6.6 Final verification, compliance scans and evidence gathering

Automated checks (commands & scripts)

  • Cluster quorum & corosync: pvecm status (expect quorum and online nodes).
  • Firewall status: pve-firewall status and pve-firewall local list.
  • LDAP/AD connectivity: pveum user list and test login via pveproxy or GUI.
  • Backup verification: proxmox-backup-client verify for sample backups, and script to test restore.
  • Ceph health: ceph -s (expect HEALTH_OK) and ceph osd tree.
  • AIDE check: aide --check.

Compliance scans

  • Run CIS benchmark checks for Debian/Proxmox and Windows.
  • Run OpenSCAP where applicable for RHEL nodes.
  • Run vulnerability scans (Qualys/Tenable/Nessus) and remediate critical findings.

Evidence to collect for audit

  • Baseline config snapshots (BIOS config, /etc tarball, pvecm corosync.conf snapshots)
  • RBAC and AD/LDAP configuration export (pveum role list, pveum acl list)
  • Firewall rule export (pve-firewall local list --datacenter)
  • Backup job logs and successful restore reports
  • SIEM retention policy and log forwarding configuration
  • Patch and update runbook entries and test results

6.7 Production rollout plan (schedule & steps)

Pre-rollout

  • Notify stakeholders and schedule maintenance window.
  • Take node snapshots/backups and ensure out-of-band access.
  • Apply changes to 1 node in a maintenance window and run full verification list.

Rollout sequence

  1. Apply datacenter-level firewall rules and identity config.
  2. Configure one node’s local firewall and verify management access via jump host.
  3. Integrate with PBS and run initial backup test.
  4. Enable log forwarding and validate on SIEM.
  5. Run compliance scans and remediate immediate high/critical issues.
  6. Roll changes to remaining nodes one at a time.

Rollback plan

  • If lockout occurs: access via IPMI and revert firewall via pve-firewall stop or restore previous firewall config from /etc/pve/firewall/ backups.
  • If backup failures: pause automated backup jobs and restore previous datastore settings.

6.8 Playbooks & automation snippets

Ansible high-level tasks

  • pve_hardening role to apply pve-firewall templates, push rsyslog config, create API tokens, and register PBS jobs.
  • windows_hardening role to apply GPO/DSC, install Sysmon, BitLocker.

Sample Ansible task to create pve firewall rule (pseudo)

- name: Ensure management datacenter alias

  command: pve-firewall local create alias MGMT_NET {{ mgmt_cidr }}

 

- name: Add datacenter rule to allow GUI

  command: pve-firewall local add-rule --datacenter --enable --comment 'Allow GUI from mgmt' --type in --action ACCEPT --proto tcp --dport 8006 --source MGMT_NET

6.9 Runbook sign-off & documentation

  • After successful rollout and verification, update change record and obtain sign-off from network, security, and application owners.
  • Store final baselines and runbook in the configuration management database (CMDB) and archive versions for audit.

7) Windows Server hardening — PowerShell baselines, runbook & scripts

This section matches the structure and prescriptive style of your Linux / Proxmox sections.

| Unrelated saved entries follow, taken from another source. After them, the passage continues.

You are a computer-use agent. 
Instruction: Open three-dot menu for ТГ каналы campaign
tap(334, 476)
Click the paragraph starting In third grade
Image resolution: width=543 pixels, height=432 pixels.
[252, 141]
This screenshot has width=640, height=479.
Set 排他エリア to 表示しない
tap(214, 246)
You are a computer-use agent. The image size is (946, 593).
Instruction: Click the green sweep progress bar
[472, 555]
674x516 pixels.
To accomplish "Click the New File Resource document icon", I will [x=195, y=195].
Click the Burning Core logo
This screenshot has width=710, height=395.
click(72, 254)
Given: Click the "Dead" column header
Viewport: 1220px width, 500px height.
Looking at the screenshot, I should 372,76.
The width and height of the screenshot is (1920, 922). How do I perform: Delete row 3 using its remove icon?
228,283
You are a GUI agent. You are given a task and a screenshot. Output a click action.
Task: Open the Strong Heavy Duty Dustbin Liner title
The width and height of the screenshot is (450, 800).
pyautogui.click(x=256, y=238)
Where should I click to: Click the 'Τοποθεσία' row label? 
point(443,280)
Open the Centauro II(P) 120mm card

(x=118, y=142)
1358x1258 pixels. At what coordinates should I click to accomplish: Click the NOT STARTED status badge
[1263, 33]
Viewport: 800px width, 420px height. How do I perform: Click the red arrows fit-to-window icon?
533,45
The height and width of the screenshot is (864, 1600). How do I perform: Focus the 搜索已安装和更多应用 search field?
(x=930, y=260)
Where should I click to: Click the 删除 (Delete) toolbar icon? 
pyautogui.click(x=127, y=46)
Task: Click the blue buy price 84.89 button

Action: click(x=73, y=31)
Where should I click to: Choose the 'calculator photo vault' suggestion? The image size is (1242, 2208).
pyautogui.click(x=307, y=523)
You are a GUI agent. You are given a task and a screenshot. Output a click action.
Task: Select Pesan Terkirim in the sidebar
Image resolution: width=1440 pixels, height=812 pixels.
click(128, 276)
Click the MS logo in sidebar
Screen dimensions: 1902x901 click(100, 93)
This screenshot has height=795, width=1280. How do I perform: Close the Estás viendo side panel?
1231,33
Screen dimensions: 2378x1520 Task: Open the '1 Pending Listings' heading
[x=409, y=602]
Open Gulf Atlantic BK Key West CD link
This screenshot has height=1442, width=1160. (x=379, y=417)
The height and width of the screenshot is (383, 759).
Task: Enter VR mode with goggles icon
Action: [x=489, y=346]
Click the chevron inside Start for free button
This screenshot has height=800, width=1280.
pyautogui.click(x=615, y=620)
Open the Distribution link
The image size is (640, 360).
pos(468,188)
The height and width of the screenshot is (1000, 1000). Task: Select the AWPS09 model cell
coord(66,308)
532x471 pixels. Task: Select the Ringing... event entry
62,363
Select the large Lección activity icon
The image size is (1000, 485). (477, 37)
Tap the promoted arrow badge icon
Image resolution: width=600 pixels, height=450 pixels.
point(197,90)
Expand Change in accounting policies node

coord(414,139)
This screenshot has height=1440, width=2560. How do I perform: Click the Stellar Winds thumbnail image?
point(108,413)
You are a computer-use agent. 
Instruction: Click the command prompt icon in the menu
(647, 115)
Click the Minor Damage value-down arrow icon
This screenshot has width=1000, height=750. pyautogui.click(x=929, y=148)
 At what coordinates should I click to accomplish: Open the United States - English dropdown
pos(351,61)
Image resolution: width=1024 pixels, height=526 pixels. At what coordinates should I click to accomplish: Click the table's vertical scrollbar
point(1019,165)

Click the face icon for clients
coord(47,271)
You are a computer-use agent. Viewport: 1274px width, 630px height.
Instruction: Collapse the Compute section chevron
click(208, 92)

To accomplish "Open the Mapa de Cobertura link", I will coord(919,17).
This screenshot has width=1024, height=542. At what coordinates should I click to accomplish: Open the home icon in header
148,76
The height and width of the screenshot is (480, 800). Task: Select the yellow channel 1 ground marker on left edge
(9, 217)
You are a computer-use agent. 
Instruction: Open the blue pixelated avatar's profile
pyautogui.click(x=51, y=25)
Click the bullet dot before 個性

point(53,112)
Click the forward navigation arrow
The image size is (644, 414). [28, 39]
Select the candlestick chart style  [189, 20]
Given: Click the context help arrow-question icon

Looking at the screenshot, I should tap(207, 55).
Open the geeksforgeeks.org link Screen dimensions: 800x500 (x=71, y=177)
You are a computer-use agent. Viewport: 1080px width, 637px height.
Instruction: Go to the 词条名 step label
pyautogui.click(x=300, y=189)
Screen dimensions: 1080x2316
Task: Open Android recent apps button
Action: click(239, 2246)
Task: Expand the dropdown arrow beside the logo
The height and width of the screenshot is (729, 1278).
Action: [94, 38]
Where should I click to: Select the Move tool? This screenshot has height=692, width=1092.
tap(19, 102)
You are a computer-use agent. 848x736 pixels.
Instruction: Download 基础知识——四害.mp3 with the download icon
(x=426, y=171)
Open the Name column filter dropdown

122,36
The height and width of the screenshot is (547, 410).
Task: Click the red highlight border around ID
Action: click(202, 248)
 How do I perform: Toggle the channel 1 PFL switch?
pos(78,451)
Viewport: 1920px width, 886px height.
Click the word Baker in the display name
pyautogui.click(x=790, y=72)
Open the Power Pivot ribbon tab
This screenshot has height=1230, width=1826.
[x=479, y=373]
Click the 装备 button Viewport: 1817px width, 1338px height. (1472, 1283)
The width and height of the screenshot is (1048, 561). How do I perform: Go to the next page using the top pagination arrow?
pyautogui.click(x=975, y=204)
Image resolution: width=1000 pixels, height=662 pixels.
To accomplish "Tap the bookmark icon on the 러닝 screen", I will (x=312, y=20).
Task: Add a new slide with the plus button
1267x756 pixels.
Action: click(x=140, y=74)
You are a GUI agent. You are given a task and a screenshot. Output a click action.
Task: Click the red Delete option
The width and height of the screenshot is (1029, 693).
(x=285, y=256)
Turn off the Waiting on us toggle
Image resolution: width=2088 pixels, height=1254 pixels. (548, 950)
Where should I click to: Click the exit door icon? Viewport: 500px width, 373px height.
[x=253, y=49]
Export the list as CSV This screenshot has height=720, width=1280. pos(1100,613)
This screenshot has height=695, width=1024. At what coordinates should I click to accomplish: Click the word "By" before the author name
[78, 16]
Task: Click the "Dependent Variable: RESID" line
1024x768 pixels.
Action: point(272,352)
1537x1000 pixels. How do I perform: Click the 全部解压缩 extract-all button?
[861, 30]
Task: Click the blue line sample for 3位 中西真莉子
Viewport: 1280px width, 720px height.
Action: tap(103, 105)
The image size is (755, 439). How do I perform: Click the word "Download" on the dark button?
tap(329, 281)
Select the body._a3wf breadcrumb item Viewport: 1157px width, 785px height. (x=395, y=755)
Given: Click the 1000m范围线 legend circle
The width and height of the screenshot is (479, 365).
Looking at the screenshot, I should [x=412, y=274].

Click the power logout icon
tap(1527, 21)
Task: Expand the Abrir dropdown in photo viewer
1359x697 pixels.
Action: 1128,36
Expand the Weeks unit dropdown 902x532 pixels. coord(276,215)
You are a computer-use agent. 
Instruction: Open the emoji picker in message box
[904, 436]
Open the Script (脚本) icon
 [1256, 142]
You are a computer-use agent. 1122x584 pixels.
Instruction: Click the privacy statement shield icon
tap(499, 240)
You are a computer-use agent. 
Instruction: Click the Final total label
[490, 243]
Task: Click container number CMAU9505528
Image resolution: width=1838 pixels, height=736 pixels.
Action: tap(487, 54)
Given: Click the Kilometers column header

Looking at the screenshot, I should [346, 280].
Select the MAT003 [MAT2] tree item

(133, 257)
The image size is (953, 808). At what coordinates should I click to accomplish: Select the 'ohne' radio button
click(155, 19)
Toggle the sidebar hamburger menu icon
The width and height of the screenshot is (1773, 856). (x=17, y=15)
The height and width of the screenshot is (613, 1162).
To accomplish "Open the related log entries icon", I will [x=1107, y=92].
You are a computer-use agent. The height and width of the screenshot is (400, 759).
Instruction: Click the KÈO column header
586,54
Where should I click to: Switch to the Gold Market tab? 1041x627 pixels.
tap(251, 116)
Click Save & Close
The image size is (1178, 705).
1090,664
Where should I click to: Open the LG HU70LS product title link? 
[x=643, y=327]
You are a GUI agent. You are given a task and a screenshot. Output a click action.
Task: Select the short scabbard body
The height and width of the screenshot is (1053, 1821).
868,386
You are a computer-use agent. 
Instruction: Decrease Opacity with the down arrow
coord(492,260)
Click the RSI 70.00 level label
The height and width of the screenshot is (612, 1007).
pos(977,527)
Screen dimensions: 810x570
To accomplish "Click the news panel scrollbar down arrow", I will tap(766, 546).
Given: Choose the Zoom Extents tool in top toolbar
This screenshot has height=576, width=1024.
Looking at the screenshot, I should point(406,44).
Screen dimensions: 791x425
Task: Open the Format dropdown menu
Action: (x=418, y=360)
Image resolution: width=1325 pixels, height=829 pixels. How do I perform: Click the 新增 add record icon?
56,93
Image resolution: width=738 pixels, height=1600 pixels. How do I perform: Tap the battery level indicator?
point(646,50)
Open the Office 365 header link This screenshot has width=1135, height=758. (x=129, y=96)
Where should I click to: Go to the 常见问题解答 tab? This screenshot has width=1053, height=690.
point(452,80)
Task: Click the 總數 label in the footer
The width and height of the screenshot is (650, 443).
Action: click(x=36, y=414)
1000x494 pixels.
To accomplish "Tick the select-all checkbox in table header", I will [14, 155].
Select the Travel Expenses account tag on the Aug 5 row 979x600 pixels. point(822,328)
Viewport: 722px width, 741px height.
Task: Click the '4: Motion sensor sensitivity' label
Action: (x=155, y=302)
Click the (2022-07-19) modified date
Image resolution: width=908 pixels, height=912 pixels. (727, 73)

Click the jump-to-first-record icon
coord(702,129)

It is designed for enterprise rollout (staging → CI/CD → production). Always test in staging first and ensure you have console/host-recovery (IPMI/VM console / Hyper-V manager) access before running anything that can lock you out (BitLocker, firewall, RDP changes).


7.0 Assumptions & prerequisites

  • Target OS: Windows Server 2016 / 2019 / 2022 / 2025+ (behavior differs slightly by version). Use GPO/Intune for scale where possible.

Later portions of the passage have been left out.